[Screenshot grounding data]
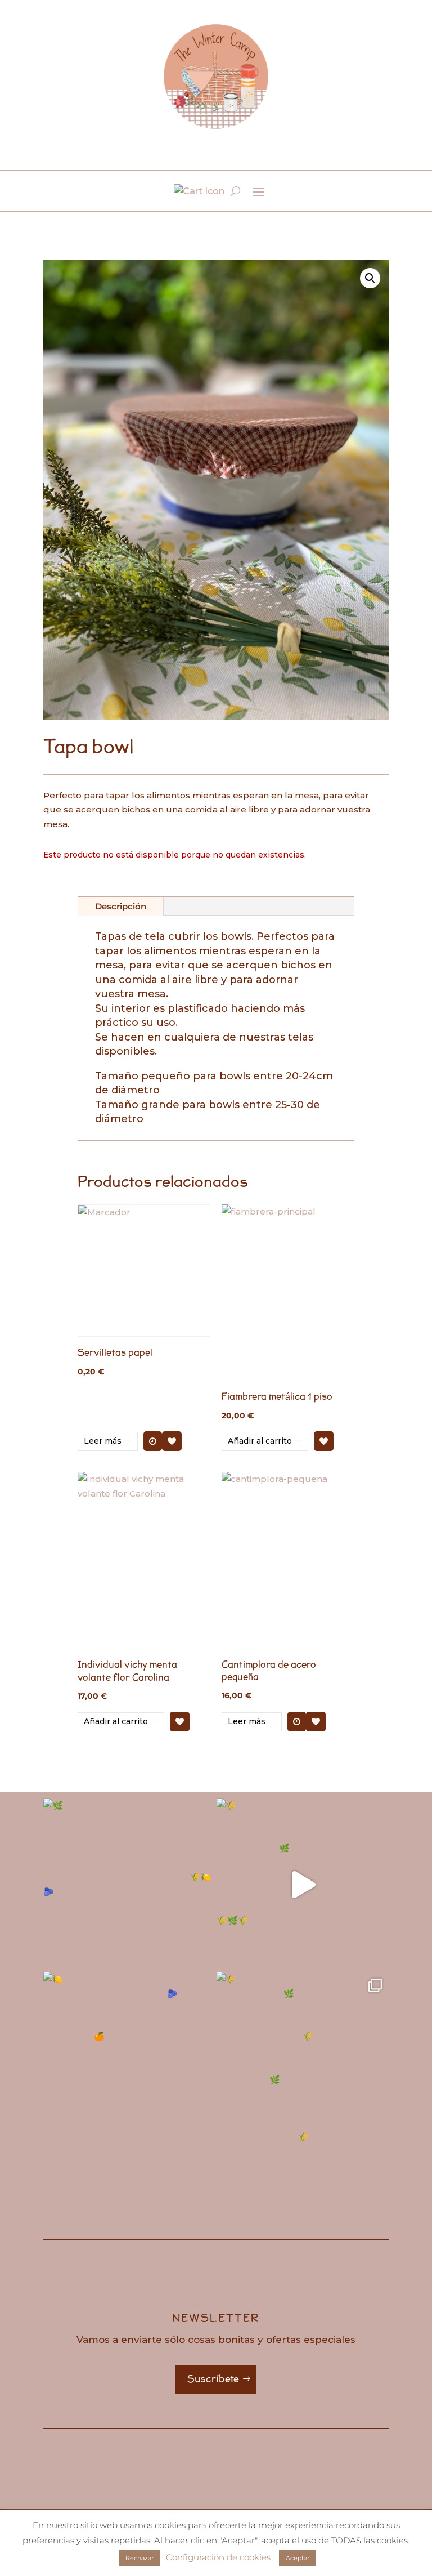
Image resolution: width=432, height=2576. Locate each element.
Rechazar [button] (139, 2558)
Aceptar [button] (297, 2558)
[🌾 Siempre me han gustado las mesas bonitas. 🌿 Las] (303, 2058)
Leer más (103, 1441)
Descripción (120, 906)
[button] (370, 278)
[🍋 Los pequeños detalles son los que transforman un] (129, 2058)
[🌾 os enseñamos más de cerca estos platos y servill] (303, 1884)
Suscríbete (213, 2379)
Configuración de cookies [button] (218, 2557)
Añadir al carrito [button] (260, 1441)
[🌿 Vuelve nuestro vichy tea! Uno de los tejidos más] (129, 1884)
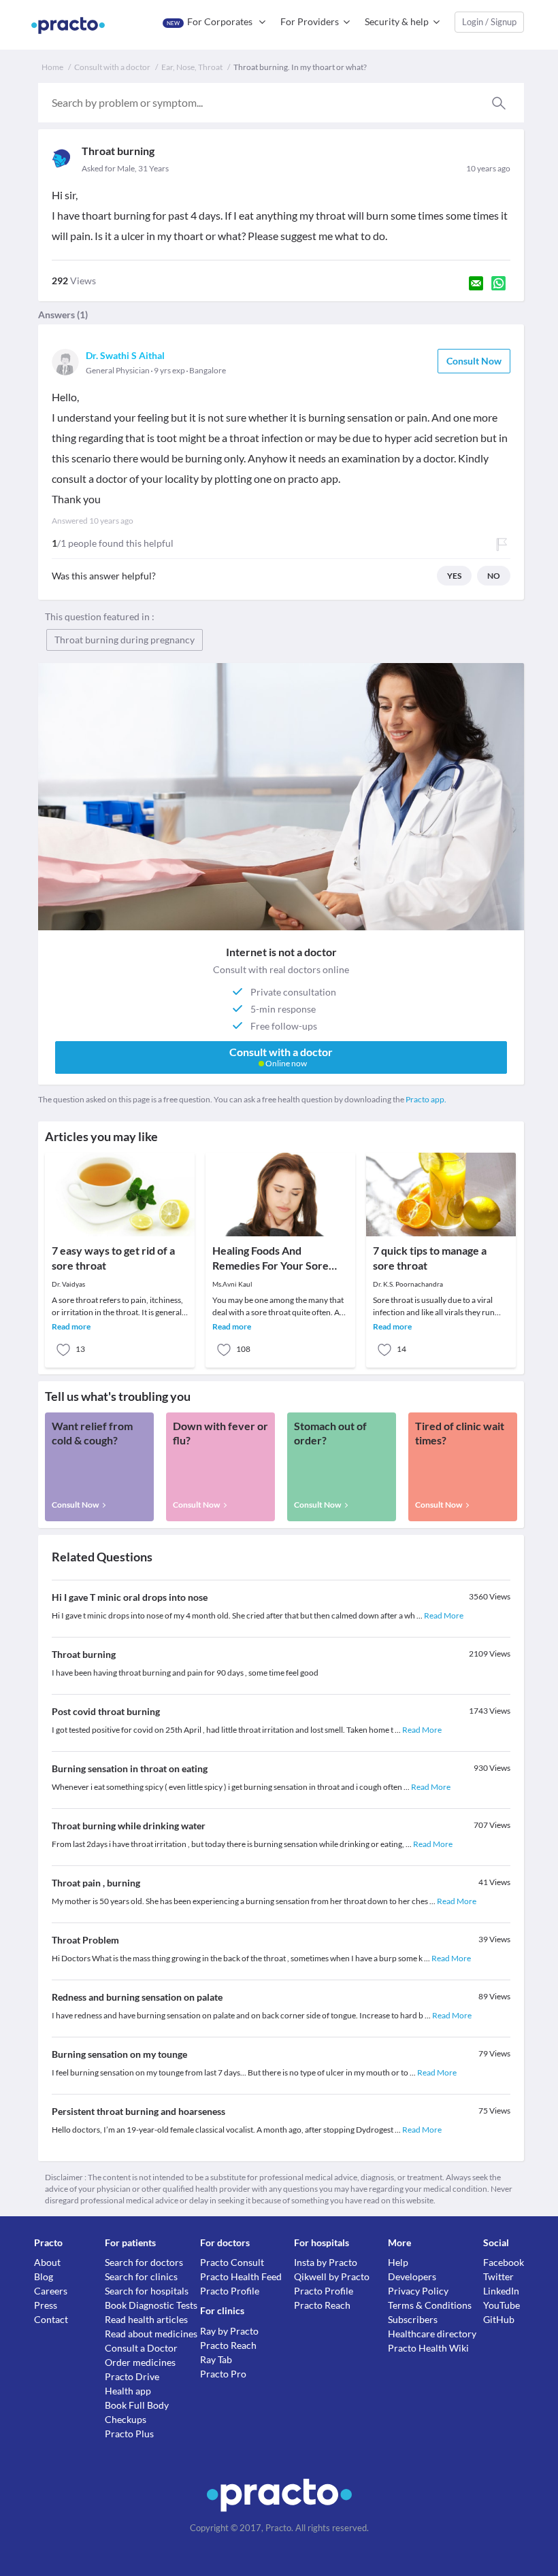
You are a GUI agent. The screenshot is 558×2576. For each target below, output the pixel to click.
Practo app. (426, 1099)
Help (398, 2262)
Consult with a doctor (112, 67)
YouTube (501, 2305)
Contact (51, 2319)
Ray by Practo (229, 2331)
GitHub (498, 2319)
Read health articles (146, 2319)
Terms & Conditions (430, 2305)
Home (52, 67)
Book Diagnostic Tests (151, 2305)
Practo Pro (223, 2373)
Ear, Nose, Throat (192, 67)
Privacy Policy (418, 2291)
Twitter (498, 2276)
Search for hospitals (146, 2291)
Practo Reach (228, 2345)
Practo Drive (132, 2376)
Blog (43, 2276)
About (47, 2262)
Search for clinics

--

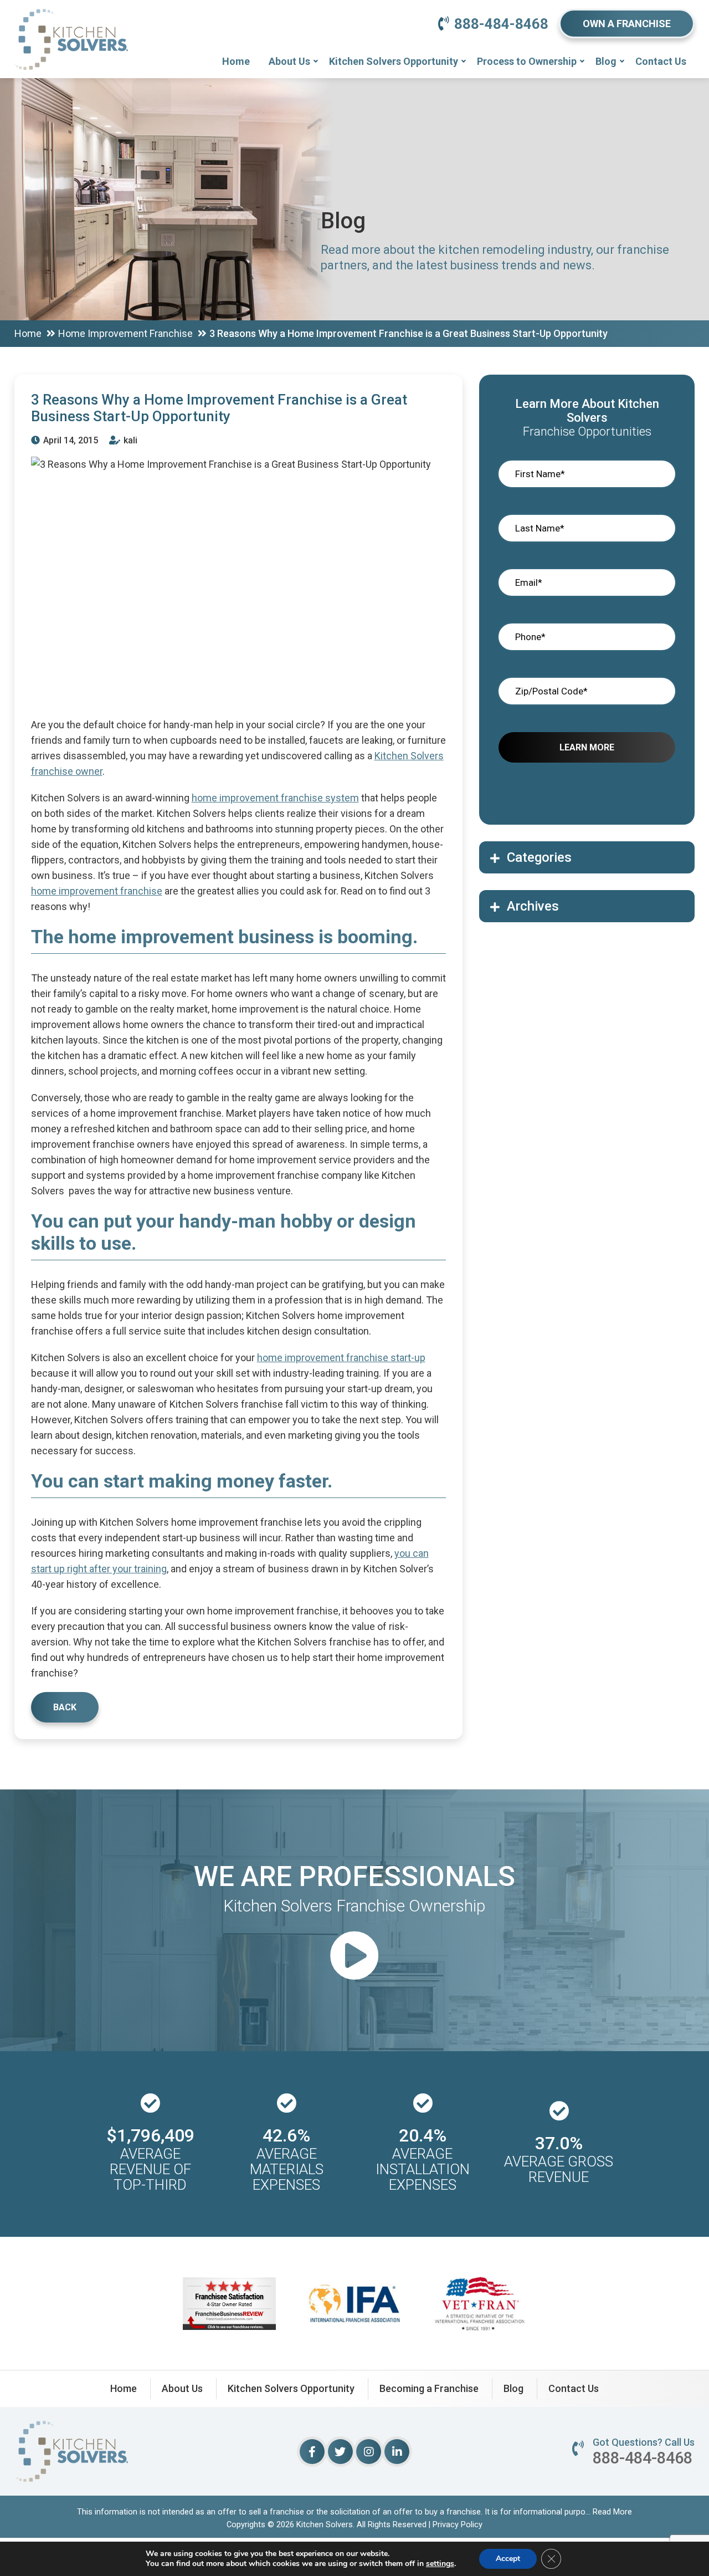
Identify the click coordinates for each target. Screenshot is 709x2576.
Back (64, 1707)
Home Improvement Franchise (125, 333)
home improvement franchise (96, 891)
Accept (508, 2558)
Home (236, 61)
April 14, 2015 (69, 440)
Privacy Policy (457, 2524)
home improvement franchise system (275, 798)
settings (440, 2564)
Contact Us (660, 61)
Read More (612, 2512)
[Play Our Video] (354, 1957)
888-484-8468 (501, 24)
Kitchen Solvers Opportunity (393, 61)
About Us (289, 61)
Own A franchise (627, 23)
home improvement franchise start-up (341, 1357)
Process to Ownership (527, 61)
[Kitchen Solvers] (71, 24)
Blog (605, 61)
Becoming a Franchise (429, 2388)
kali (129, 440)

### About this exercise
Using the entries above, reproduce word for word only the lines from the one that contains "Image resolution: width=432, height=2576." to the one that contains "Search for clinics", both ends included, and drop every picture.

### Result of the task
Image resolution: width=432, height=2576. Locate each element.
Rechazar [button] (139, 2558)
Aceptar [button] (297, 2558)
[🌾 Siempre me han gustado las mesas bonitas. 🌿 Las] (303, 2058)
Leer más (103, 1441)
Descripción (120, 906)
[button] (370, 278)
[🍋 Los pequeños detalles son los que transforman un] (129, 2058)
[🌾 os enseñamos más de cerca estos platos y servill] (303, 1884)
Suscríbete (213, 2379)
Configuración de cookies [button] (218, 2557)
Añadir al carrito [button] (260, 1441)
[🌿 Vuelve nuestro vichy tea! Uno de los tejidos más] (129, 1884)
You are a GUI agent. The screenshot is 558×2576. For each target below, output the pixel to click.
Practo app. (426, 1099)
Help (398, 2262)
Consult with a doctor (112, 67)
YouTube (501, 2305)
Contact (51, 2319)
Ray by Practo (229, 2331)
GitHub (498, 2319)
Read health articles (146, 2319)
Terms & Conditions (430, 2305)
Home (52, 67)
Book Diagnostic Tests (151, 2305)
Practo Pro (223, 2373)
Ear, Nose, Throat (192, 67)
Privacy Policy (418, 2291)
Twitter (498, 2276)
Search for hospitals (146, 2291)
Practo Reach (228, 2345)
Practo Drive (132, 2376)
Blog (43, 2276)
About (47, 2262)
Search for clinics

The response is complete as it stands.